## TASK REQUIREMENTS:
Pictures do not belong in the copy. Write out exactly the lines from the one containing "Click the red record dot icon" through the end of the data.

## PROVIDED MATERIAL:

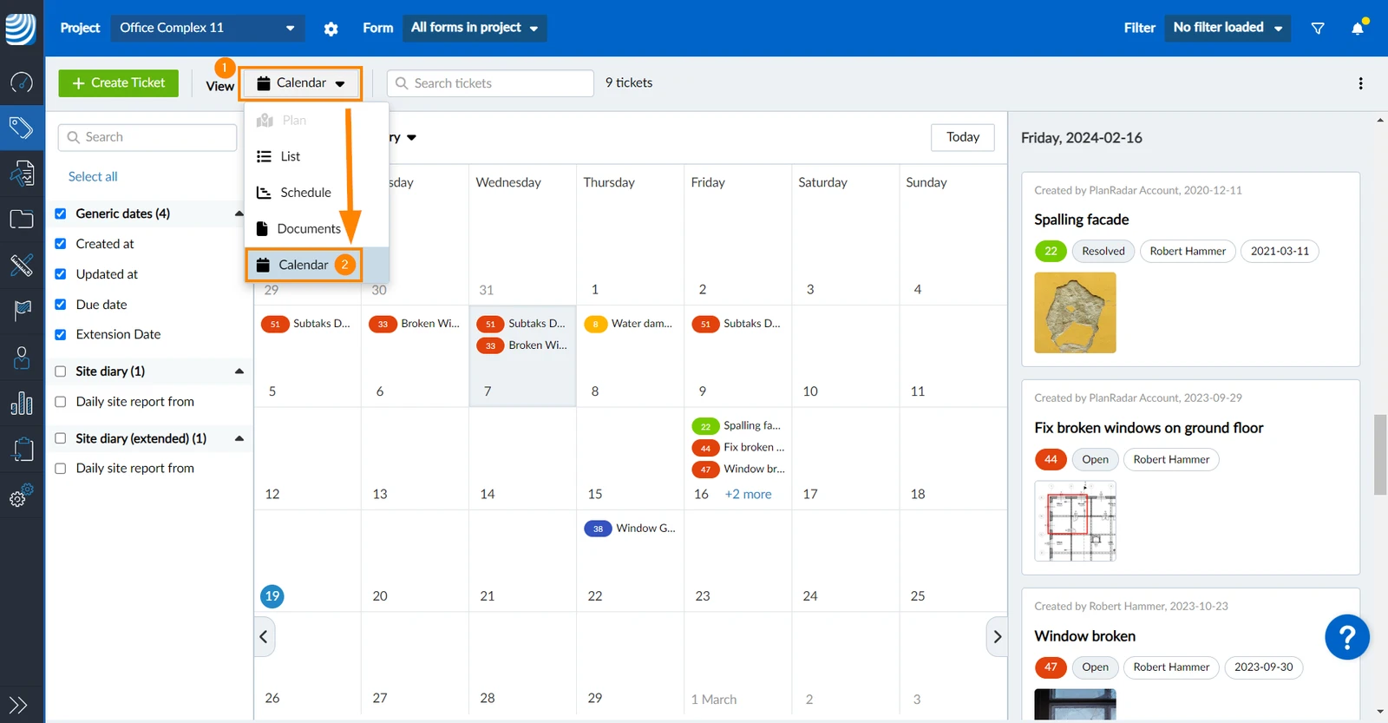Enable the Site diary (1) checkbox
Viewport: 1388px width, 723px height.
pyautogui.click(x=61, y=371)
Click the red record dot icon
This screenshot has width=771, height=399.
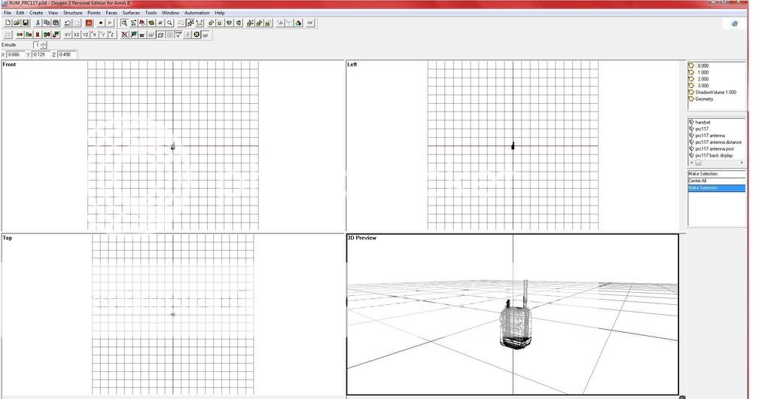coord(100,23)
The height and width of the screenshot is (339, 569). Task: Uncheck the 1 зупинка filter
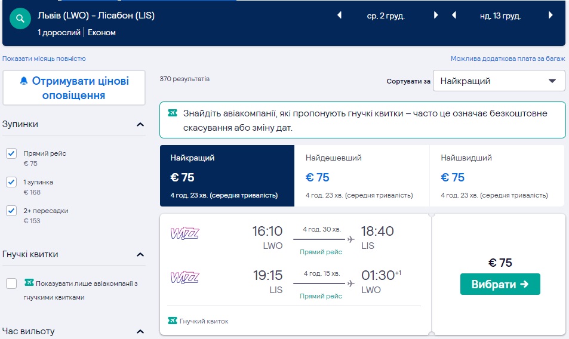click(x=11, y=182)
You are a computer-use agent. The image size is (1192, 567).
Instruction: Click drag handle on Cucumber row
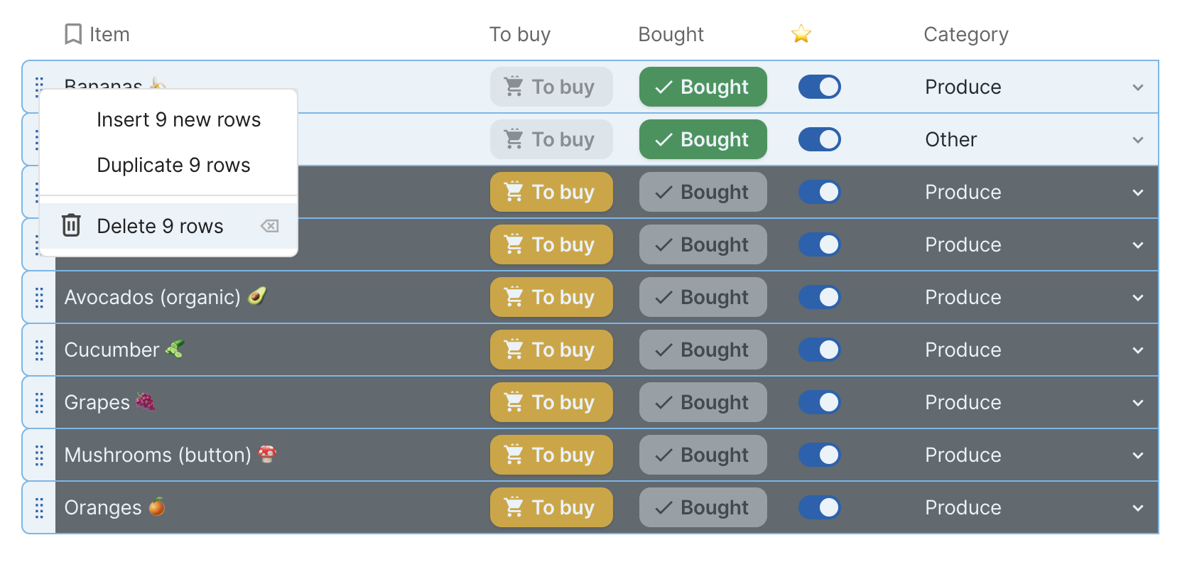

## REPLY TO THE EXERCISE:
Click the red record dot icon
This screenshot has width=771, height=399.
coord(100,23)
The height and width of the screenshot is (339, 569). Task: Uncheck the 1 зупинка filter
click(x=11, y=182)
You are a computer-use agent. The image size is (1192, 567).
Instruction: Click drag handle on Cucumber row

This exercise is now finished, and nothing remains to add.